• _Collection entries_
:::
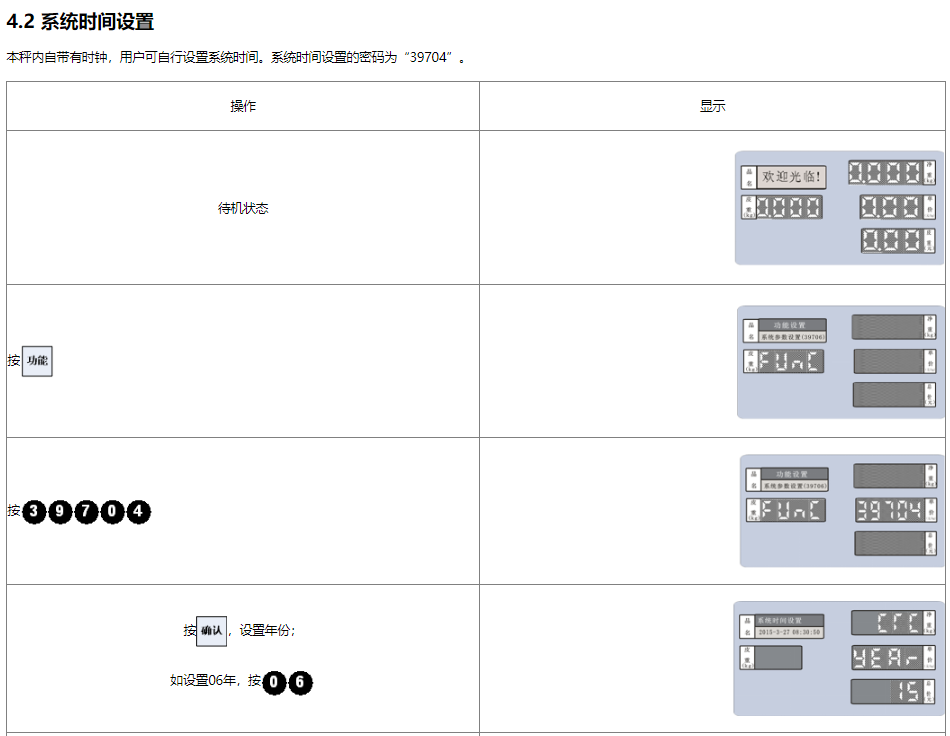
Task: Click the 待机状态 cell text
Action: coord(243,209)
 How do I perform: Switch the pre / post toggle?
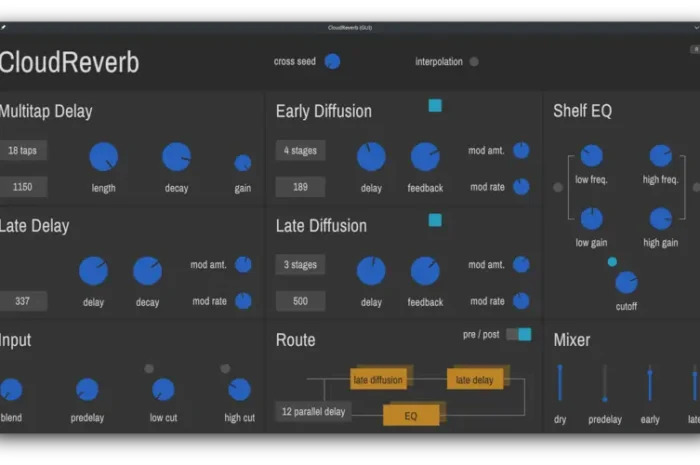pos(518,334)
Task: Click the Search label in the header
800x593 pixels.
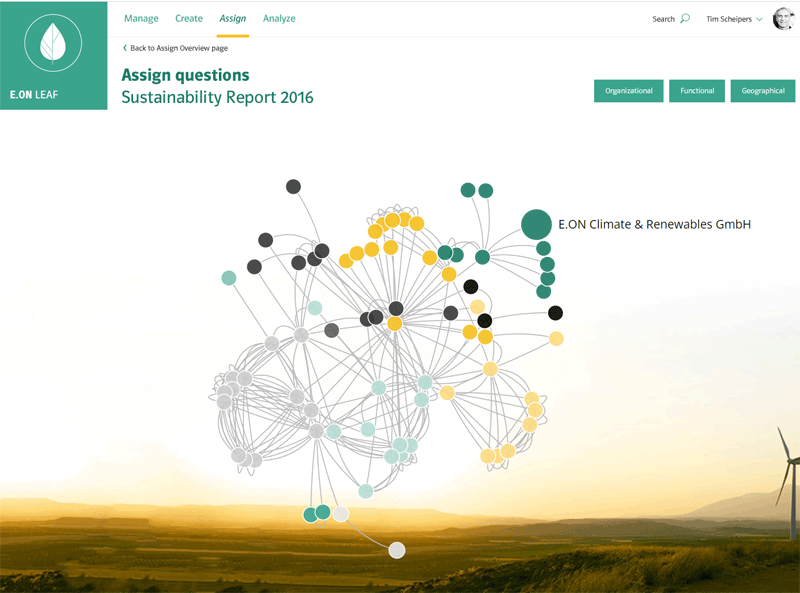Action: pyautogui.click(x=663, y=18)
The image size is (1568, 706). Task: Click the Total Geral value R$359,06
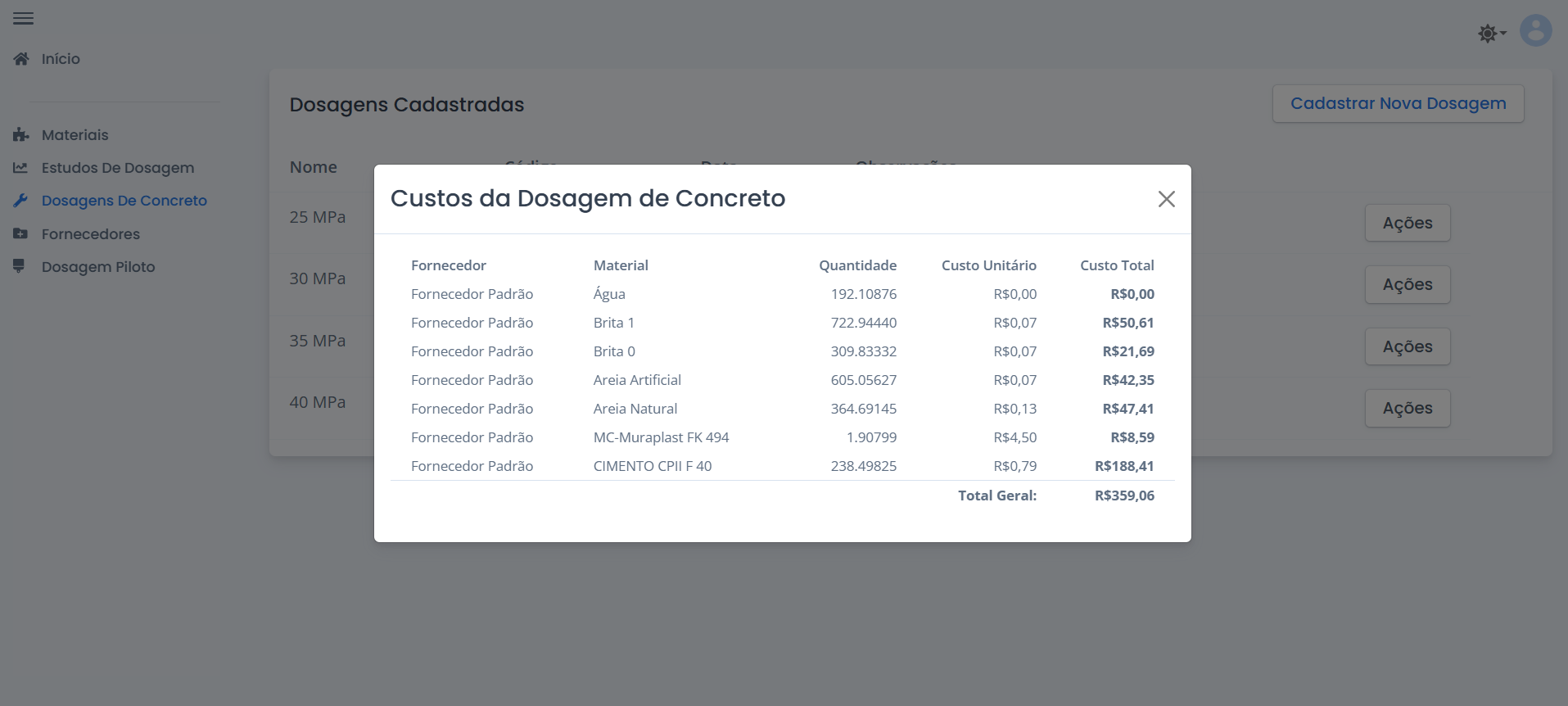click(1124, 496)
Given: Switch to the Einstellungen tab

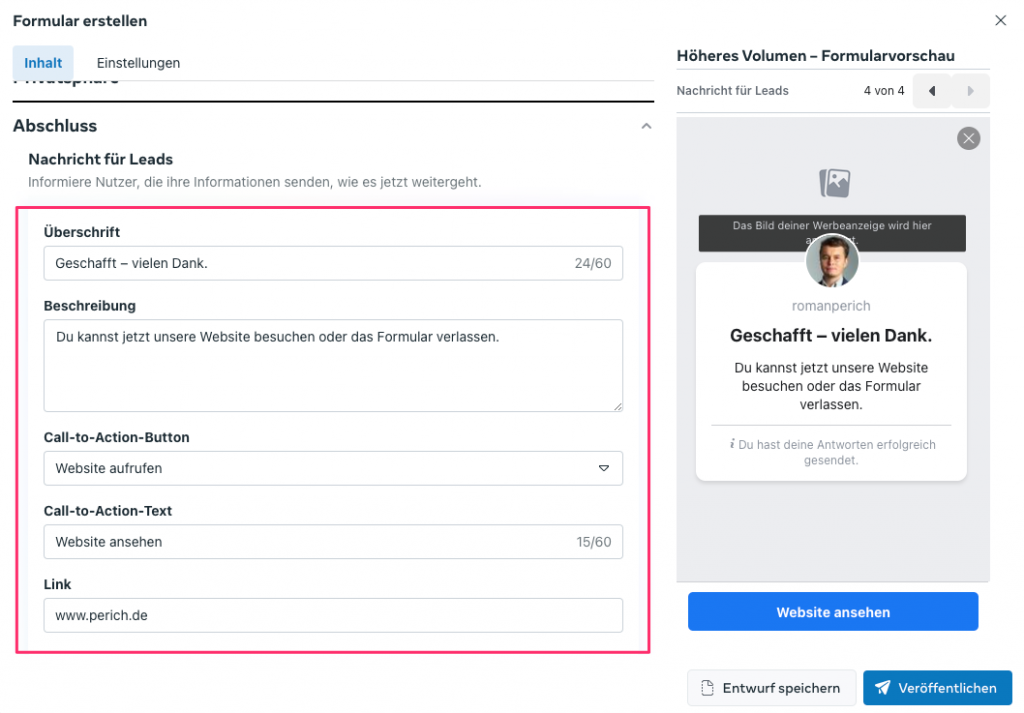Looking at the screenshot, I should [138, 62].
:::
• _PROBLEM DETAILS_
Every line from the one with "The image size" through the last line of the data must be copied exactly. Leave the pictures out.

• _RESPONSE TO THIS EXERCISE_
The image size is (1568, 706). Task: Click the Total Geral value R$359,06
click(1124, 496)
Given: Switch to the Einstellungen tab

Looking at the screenshot, I should [138, 62].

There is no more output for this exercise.